あろうことか運営は、ハミエルというキャラクターそのものをなかったかのように消し去ったという。

 

 俺も、そういえばその時……昨日にアプリ消したな。ハミエルは本当に、良くも悪くも中身のないキャラクターだったさ。けど、それでも自分達が生み出したのなら責任取るべきだろ?

 からっぽで、傀儡の様に使われ、切り捨てられたキャラクター。

お前だって、この物語の大事な登場人物だったんだ。ならば、俺はお前となって、お前という人物が居たんだという事を示したい。

 

「ハミエルという、青年に転生させてほしいんだけど」


 ハミエル、俺という中身を受け入れて、俺とお前でハミエルという一人の人物になってほしい。

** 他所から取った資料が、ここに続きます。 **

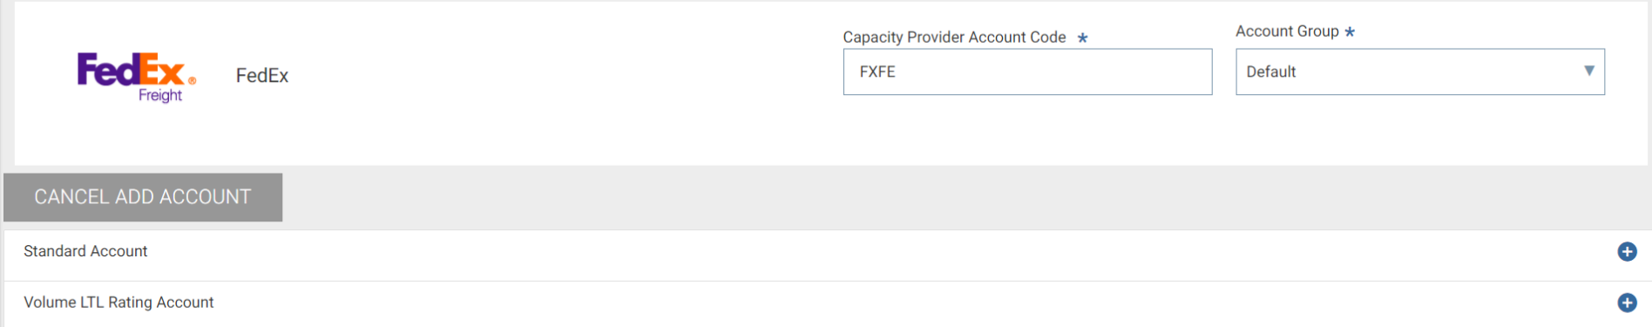This screenshot has width=1652, height=327.
Task: Expand Volume LTL Rating Account plus icon
Action: [1627, 302]
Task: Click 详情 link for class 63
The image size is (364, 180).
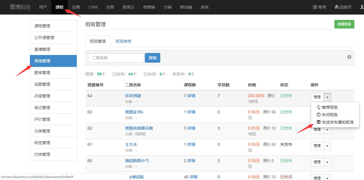Action: click(191, 112)
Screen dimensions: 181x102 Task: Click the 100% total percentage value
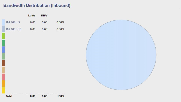pos(61,96)
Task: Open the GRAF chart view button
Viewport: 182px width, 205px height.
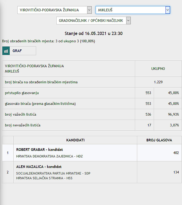Action: click(x=19, y=51)
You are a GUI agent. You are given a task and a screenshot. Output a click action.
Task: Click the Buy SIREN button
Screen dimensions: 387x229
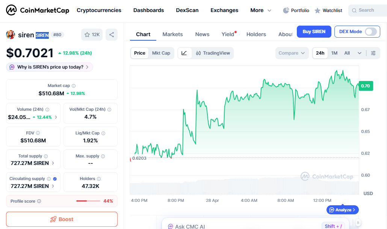coord(314,32)
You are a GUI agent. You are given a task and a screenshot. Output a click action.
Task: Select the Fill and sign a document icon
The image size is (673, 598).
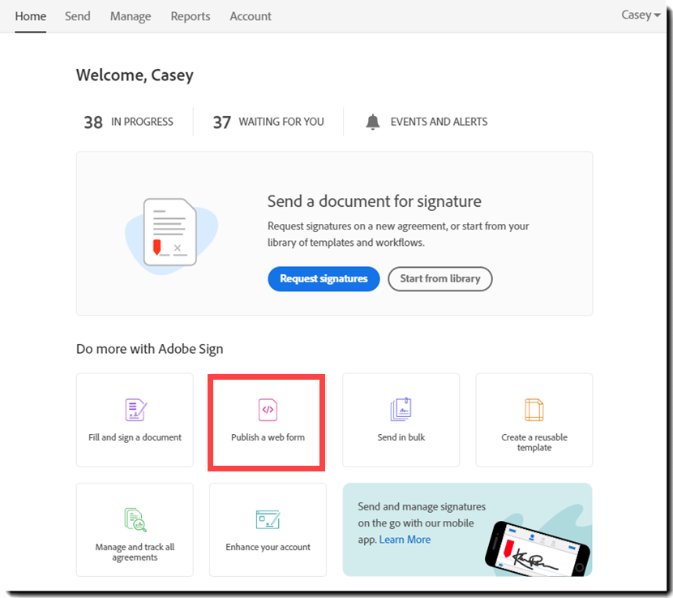tap(134, 409)
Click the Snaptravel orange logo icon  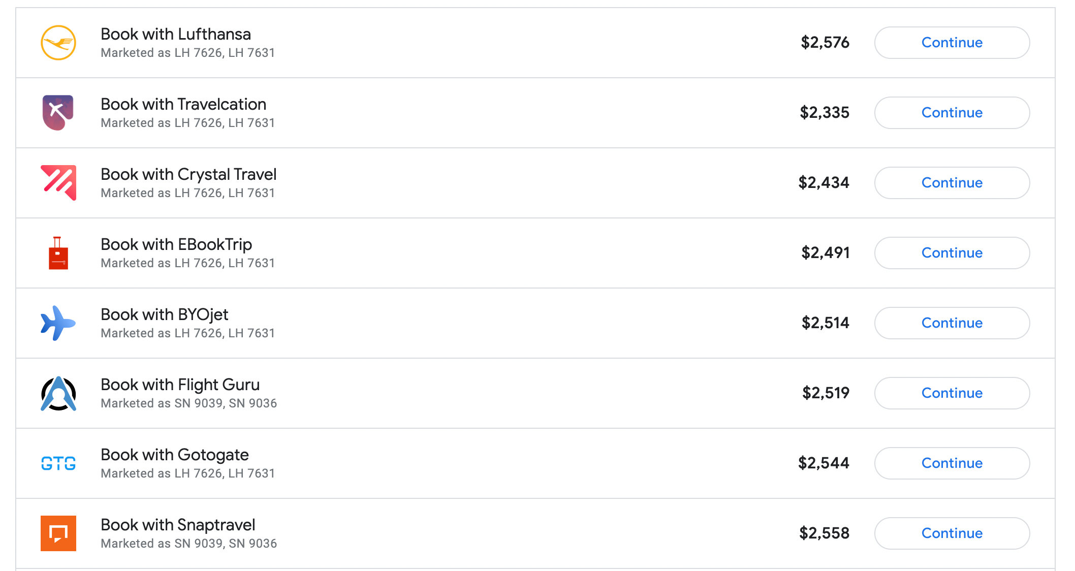[x=58, y=533]
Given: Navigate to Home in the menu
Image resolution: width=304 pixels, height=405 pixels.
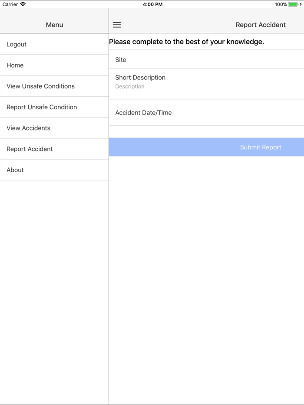Looking at the screenshot, I should pyautogui.click(x=15, y=65).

これからの道、どうなるか分からない。どうなってしまうか、予測がつかない。けれど、きっと世界は何処までも輝いているんだ!


「えぇ、良いわ」

 

 こうして、俺の願いを彼女は二つ返事で快く聞き受けてくれた。

 すると、セリカは指を鳴らし、俺の中に何かを注ぎ込む。それは、視界にはただの白い煙にしか見えなかったのだが、なんとなく俺には分かった。これは、なりそこないのハミエル。

 中途半端に作られたハミエルは、ここでも中途半端だったのだろう。中身を注ぎ込まれたというのに、感覚は無に等しいものだった。

 

 そして、俺達の意識は融合し、ハミエルという一人の人物の魂が無事構成されていく。

 とはいえど、なんだか前世と変わった様な気がしない。えー、ハミエルってこんなキャラだっけ? 俺八割:ハミくん二割とかじゃない?

 

「あの、俺の魂ちゃんとハミエルになってます?」

「安心なさいな。ちゃんとなってるわ。さて、これより正式に貴方を転生させます。心を落ち着かせない。耳をすましなさい。これから先はあなたの人生――全ての選択は、あなたの元へ」


 彼女の言葉に耳を傾け、俺の視界は一気に真っ暗闇へと飲み込まれた。

 そして、次の瞬間――。

 

「へぶし!」


 草むらに無様にコケる、俺《ハミエル》であった。